EXERCISE DIRECTIONS> Transcribe exactly, and only, the lines running from the one with "Open Problem Statement 2 external link icon" to the end of the entries below, both included, without any pictures.

RECORD EXCERPTS>
***

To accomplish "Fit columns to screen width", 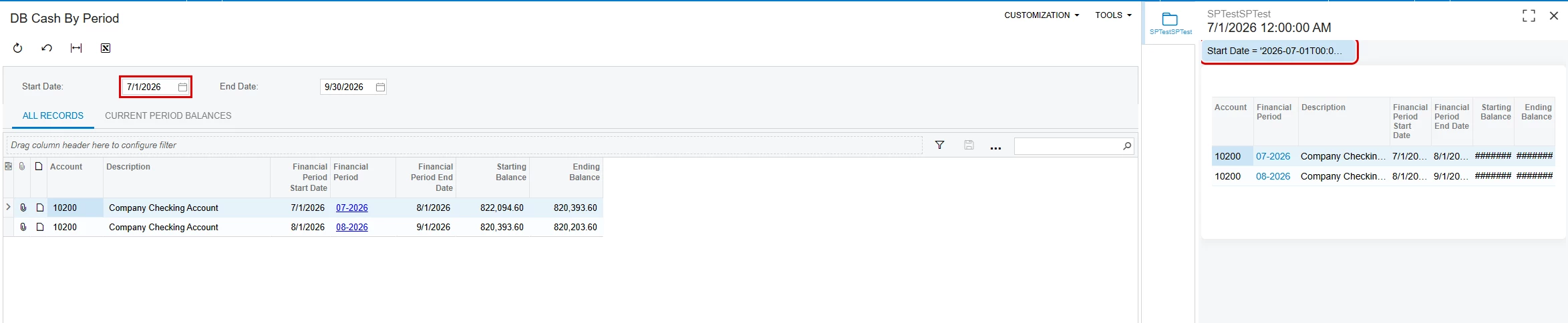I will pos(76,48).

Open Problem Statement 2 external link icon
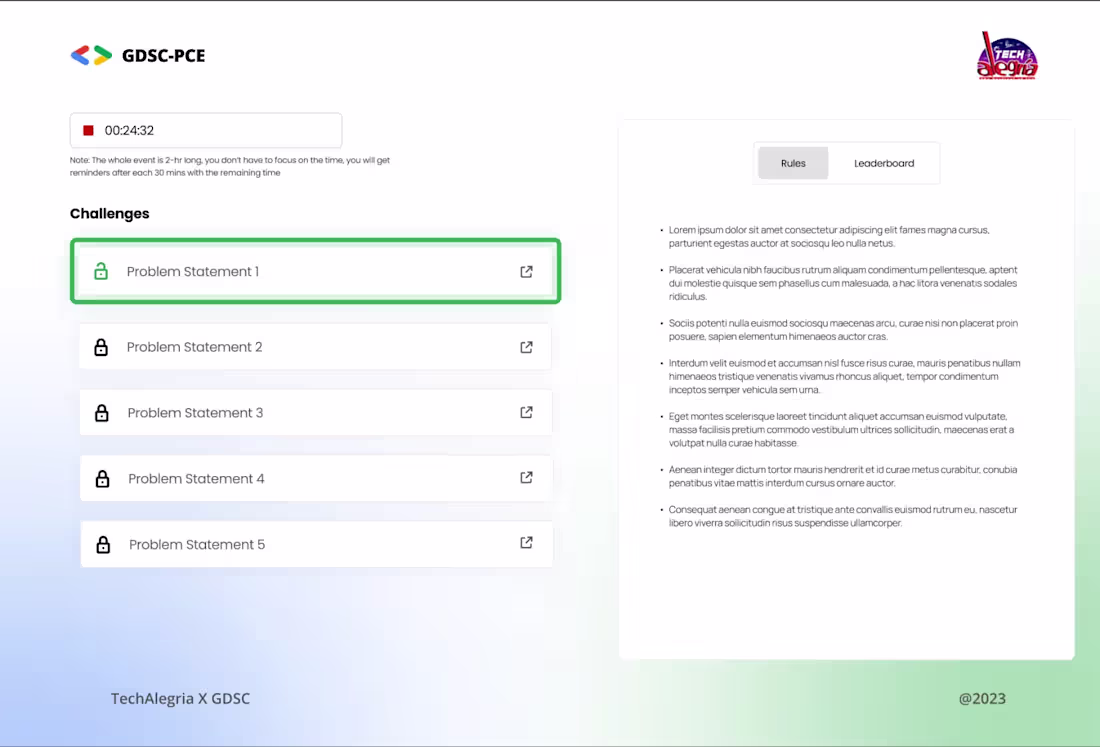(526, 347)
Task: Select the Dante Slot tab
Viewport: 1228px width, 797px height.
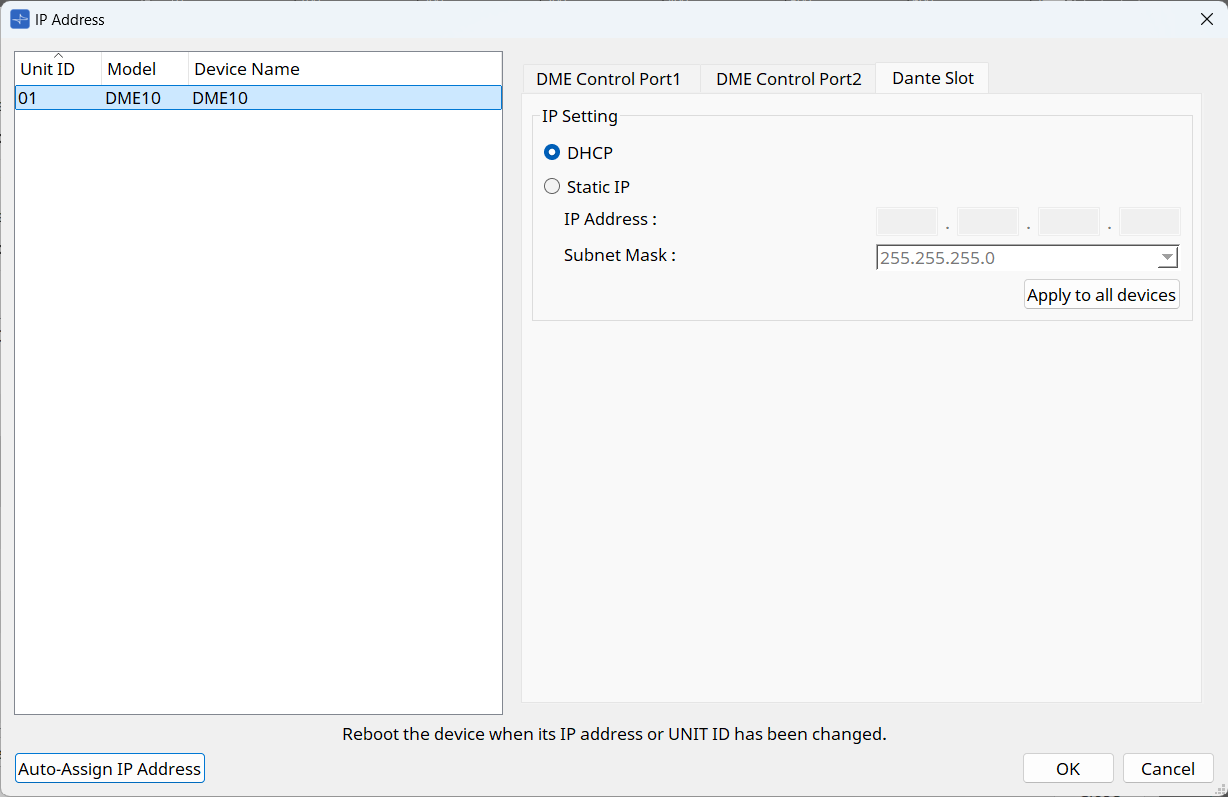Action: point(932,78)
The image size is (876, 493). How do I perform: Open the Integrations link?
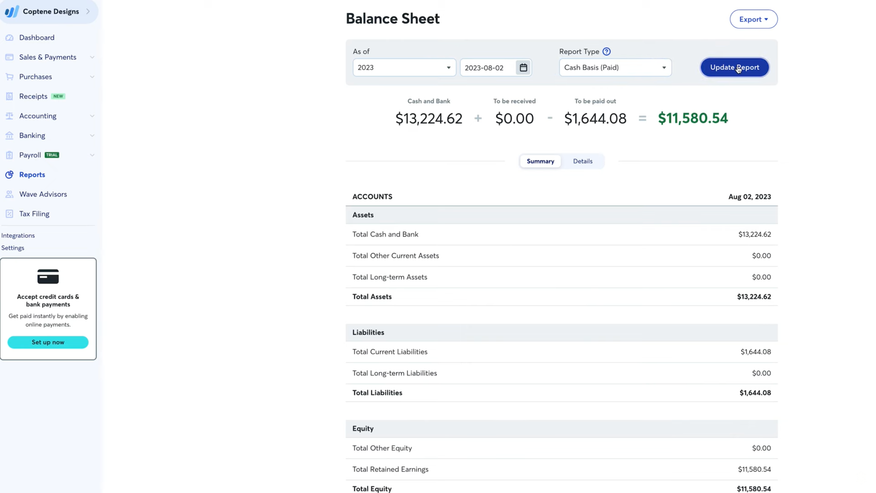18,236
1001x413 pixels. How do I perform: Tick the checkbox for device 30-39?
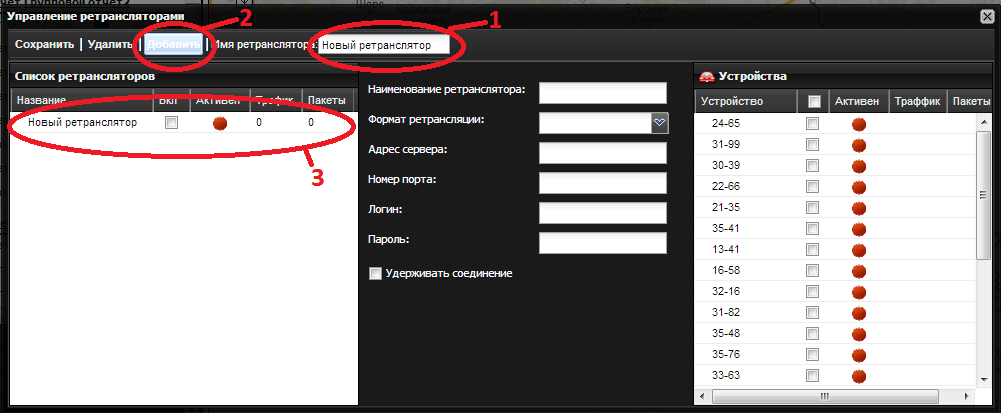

***

EXERCISE ANSWER>
Open Problem Statement 2 external link icon
(526, 347)
Task: Select the Dante Slot tab
Viewport: 1228px width, 797px height.
Action: point(932,78)
The image size is (876, 493). How do I perform: Open the Integrations link?
18,236
1001x413 pixels. How do I perform: Tick the checkbox for device 30-39?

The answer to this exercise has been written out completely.